The Standard’s news roundup gives you a quick hit of interesting, sometimes irreverent, and breaking news stories from all over the state.
The parents of a Pakistani exchange student killed during the school shooting in Santa Fe, Texas have joined a lawsuit against the suspected shooter’s parents. The alleged gunman, 17-year-old Dimitrios Pagourtzis has been charged with capital murder and aggravated assault on a peace officer.
Houston Public Media’s Laurie Johnson reports.

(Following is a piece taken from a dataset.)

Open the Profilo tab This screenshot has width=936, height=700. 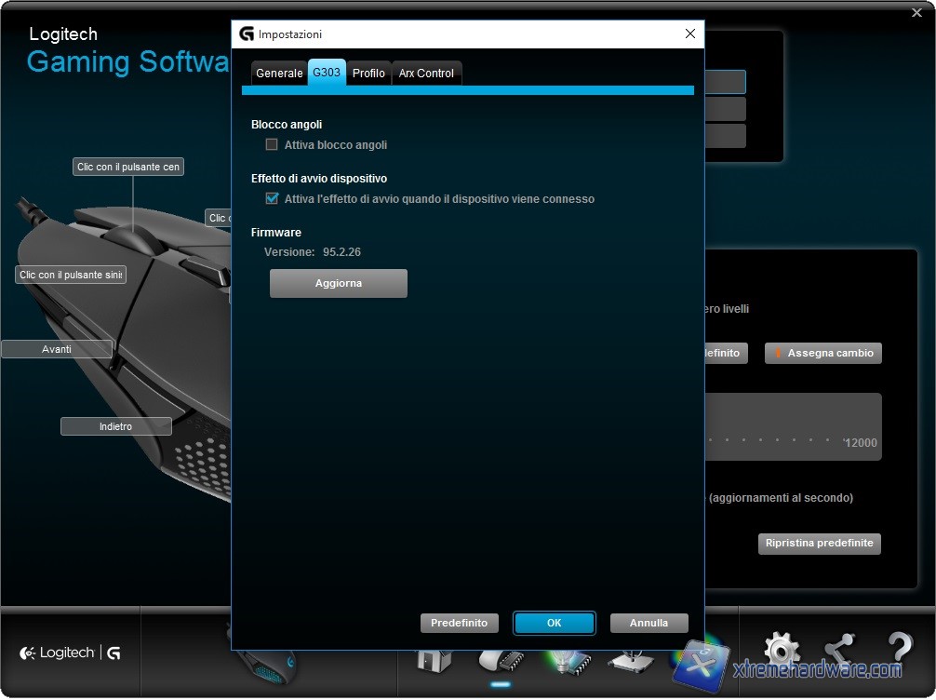(368, 74)
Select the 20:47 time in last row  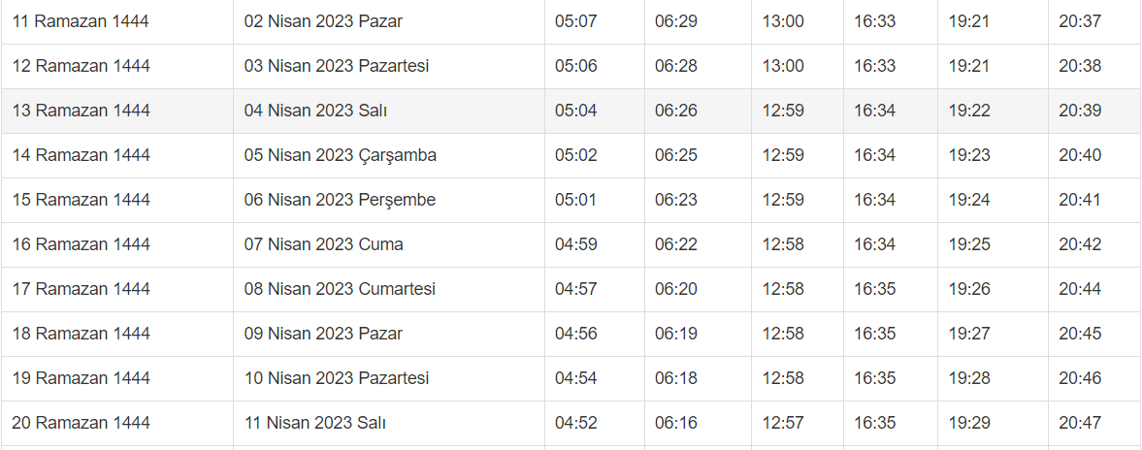point(1080,423)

17-year-old Sabika Sheikh was one of 10 people killed in the shooting at Santa Fe High School on May 18. Now, her parents, Abdul Aziz and Farah Naz Sheikh, have joined a lawsuit previously filed by some of the victims’ family members. The suit alleges the 17-year-old suspect’s parents “negligently and irresponsibly stored their firearms so their son could access them.” It also claims they failed to respond to warning signs their son might be a danger to others.

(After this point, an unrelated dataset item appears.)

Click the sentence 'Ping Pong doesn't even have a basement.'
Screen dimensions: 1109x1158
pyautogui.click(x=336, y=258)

An attorney for the suspect’s parents denies any liability on their part and says they can’t be held accountable for crimes committed by someone else.
Sabika was in the United States as part of a State Department-sponsored Exchange Program. In Houston, I’m Laurie Johnson.

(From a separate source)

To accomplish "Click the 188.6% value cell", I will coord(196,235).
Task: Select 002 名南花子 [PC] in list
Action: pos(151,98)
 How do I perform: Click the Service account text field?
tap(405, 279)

The Texas General Land Office says a program that provides trailers to people who lost their homes in Hurricane Harvey is getting an extension. Nearly 1,600 households are still in Temporary Housing Units.
Land Commissioner George P. Bush asked the Federal Emergency Management Agency to provide the temporary housing for another six months. The FEMA program was originally set to expire in February because that will mark 18 months since the disaster. Bush also asked for a rent waiver. GLO spokesperson Brittany Eck says that request was denied.
“And the rent is considered minimal,” Eck says. “It will be based on fair market value with consideration for the individual’s income level.”
The temporary housing units will now be available through August 25, 2019. In some areas, people will have the chance to purchase their FEMA trailer.
Friday, the Texas Parks and Wildlife Department begins stocking the state’s ponds, lakes and rivers with rainbow trout. More than 170 locations will soon be brimming with the fish.
Aubry Buzek is a spokesperson for the state agency.
“Rainbow trout typically do better in cool weather, so this has become a winter tradition once the temperatures start to drop, we start looking at putting rainbow trout in for kind of a winter fishing option for families and anglers,” Buzek says.
Buzek adds it’s rare for trout to reproduce in Texas, so they’re brought in from out of state.
“So most of our hatchery trout, they actually come from Missouri. They take a pretty long trip down to Texas,” Buzek says.
Texas Parks and Wildlife will be stocking more than 320,000 rainbow trout at all locations through March. And Buzek says this is an especially popular season for fishing.
“Definitely if you want some tips, some insider tips, get their early. If you want to keep any of the rainbow trout, you’re going to want to have some ice with you,” she says. “And if you are going to go fishing at one of our stocking sites make sure you keep a safe and courteous distance from fellow anglers.”
Children under 17 can fish for free, but adults are required to have a fishing license. But, if you’re casting your line in Texas state parks, no license is required.